Em 16/5/1972, traumatizado com a violenta morte do filho, Osvaldo não se intimidou perante o clima de terror político imperante e escreveu ao então presidente Emílio Garrastazu Médici: “Há dias fui avisado de sua prisão pela polícia política, em circunstâncias nebulosas, pois nunca mais foi visto, estando pois desaparecido, desde que foi detido. Em São Paulo (...) dirigi-me à ‘OBAN’ e ao DOPS no dia 7 do corrente, onde me informaram: ‘Nada consta!’ ... Me dirigi novamente ao DOPS no dia 11, onde uma vez mais recebi uma resposta negativa e dali fui à OBAN, onde indignado e angustiado faço um pedido dramático e em alta voz que me dessem notícias de meu filho, que ao menos reconhecessem sua prisão e que me dissessem quando poderia estar com ele. Nada quebrou a frieza dos funcionários, nenhum deles, e todos sabiam da ‘via crucis’ em que havia se transformado minha vida, nenhum deles se dignou a dizer um `a`, uma orientação para localizá-lo, nada. Nenhum disse o que todos sabiam e que temiam e temem que seja público. Deste órgão (OBAN) me dirigi, numa última tentativa, ao IML, onde simplesmente me informaram que Ruy deu entrada (em linguagem clara, morreu) no dia 15 e no mesmo dia foi enterrado no Cemitério de Perus.
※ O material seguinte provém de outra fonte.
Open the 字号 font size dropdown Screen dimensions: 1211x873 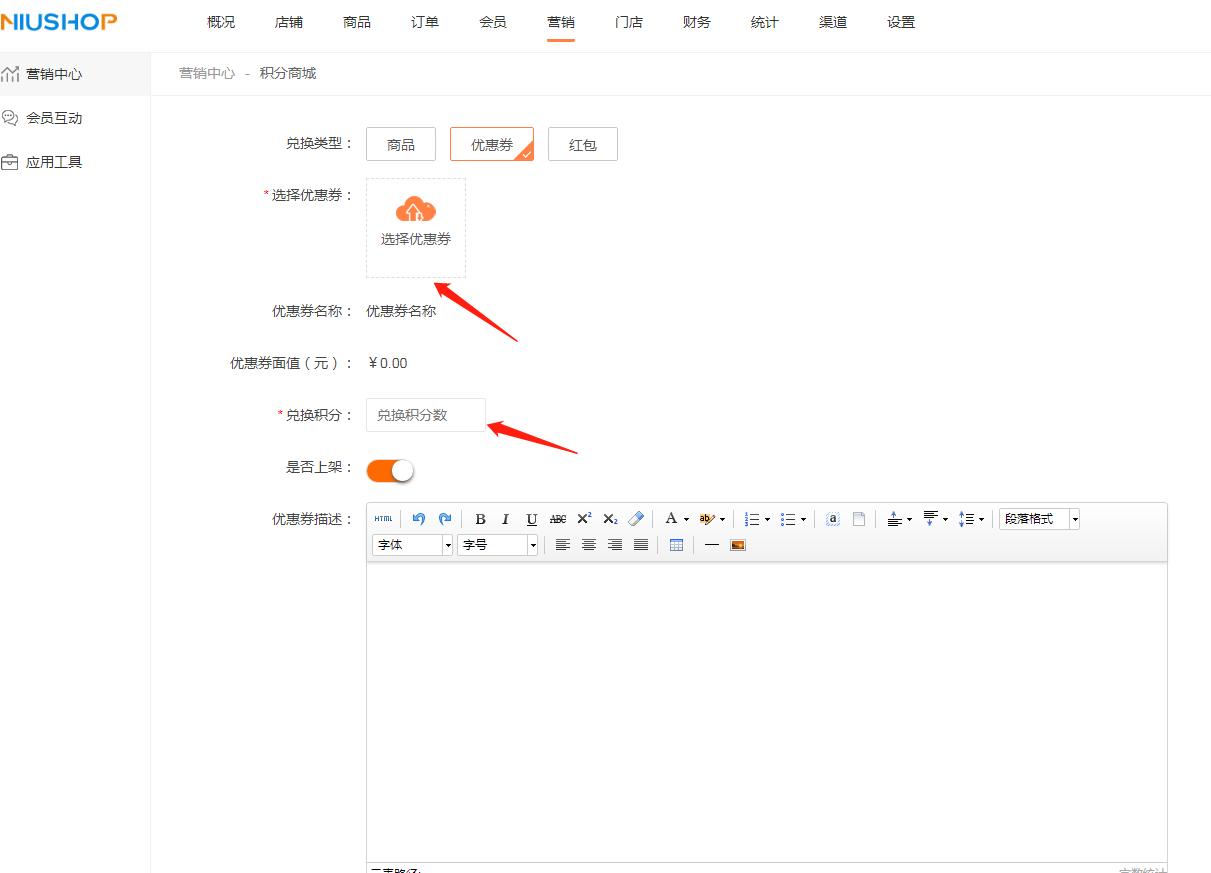[x=497, y=545]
A minhas perguntas responderam simplesmente: ‘Vá ao DOPS’. Para obter a autorização para retirar a certidão de óbito e a autorização para transportar o corpo para sua terra natal, um funcionário de nome Jair Romeu me deu um papel com o nome do delegado Dr. Tácito, do DOPS. No DOPS o Dr. Tácito me disse desconhecer o caso e que voltasse na próxima segunda-feira (dia 15). Na data indicada fui ao DOPS, o Dr. Tácito encaminhou-me ao Dr. Bueno, que me mostrou entre vários papéis a certidão de óbito e uma fotografia de meio corpo de meu filho depois de morto. Nesta foto aparecem duas nítidas manchas escuras. E se tomo a iniciativa de denunciar e usar todos os canais para castigar os responsáveis e conseguir dar a meu filho um enterro digno em sua terra natal, é para que amanhã outros pais não tenham que, amargurados e silenciosamente, enterrar seus filhos, como se fosse possível enterrar junto a seus corpos, suas idéias, suas lembranças e a força renovadora de sua juventude. Uma grande lição a vida me ensinou, e meu filho, mais do que ninguém, a lição da solidariedade humana”.
Cópias dessa carta foram remetidas aos líderes dos dois partidos no Senado e na Câmara, aos jornais, aos principais bispos da Igreja Católica, ao Conselho de Defesa dos Direitos da Pessoa Humana (CDDPH) e aos organismos de Direitos Humanos da ONU e da OEA. Foi lida da tribuna da Câmara dos Deputados pelo parlamentar oposicionista gaúcho Nadyr Rossetti, em 12/6/1972, sendo apoiado em apartes por outros representantes do MDB: Lysâneas Maciel, Marcos Freire, JG de Araújo Jorge e Jaison Barreto.